On Fri, Aug 28, 2020 at 8:34 AM Klaudie Willis <Klaudie.Willis@xxxxxxxxxxxxxx> wrote:
No index on n, no. Index might solve it yes, but it seems to me such a trivial optimization even without. Obviously it is not.QUERY PLAN |----------------------------------------------------------------------------------|Limit (cost=1911272.10..1911272.12 rows=2 width=7) |-> HashAggregate (cost=1911272.10..1911282.45 rows=1035 width=7) |Group Key: cfi |-> Seq Scan on bigtable (cost=0.00..1817446.08 rows=37530408 width=7)|
I think it would be nice if the LIMIT functionality could be pushed down into the HashAgg so it could stop early, I've run into this a few times. But it just isn't implemented. It wouldn't be the hardest feature to ever add to PostgreSQL, but it also wouldn't be trivial. It would require coordinated changes both to the planner and to the executor.

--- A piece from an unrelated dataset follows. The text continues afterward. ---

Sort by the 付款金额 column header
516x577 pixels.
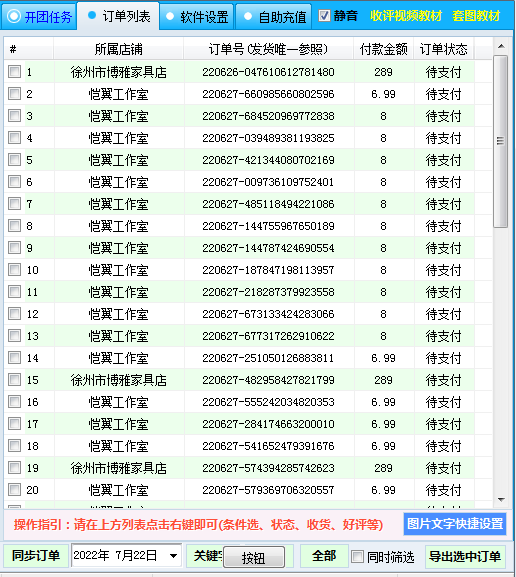click(384, 49)
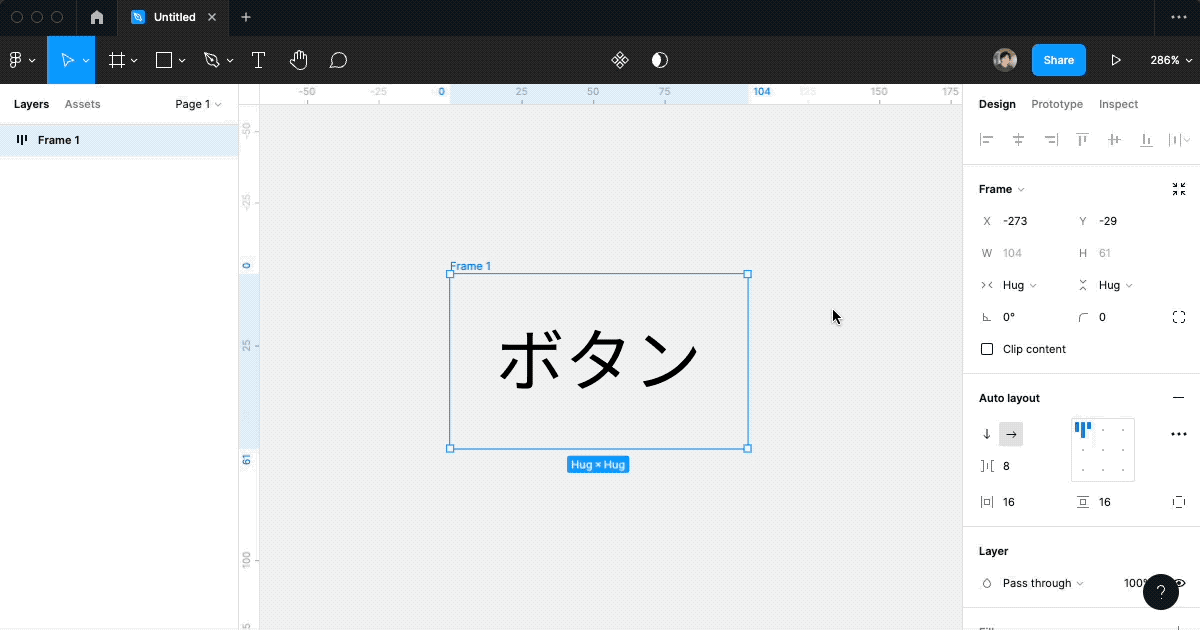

Also, the use of LIMIT without an ORDER BY makes the query non-deterministic, which makes it kind of a second-class citizen. There might be more enthusiasm among experienced developers for implementing this if it weren't for that. (Although there may be related deterministic cases in which a similar limited hash agg could be useful.)
In the meantime, an index on "n" would probably cause it to switch to a Unique plan which reads in index order. This plan does get to stop early.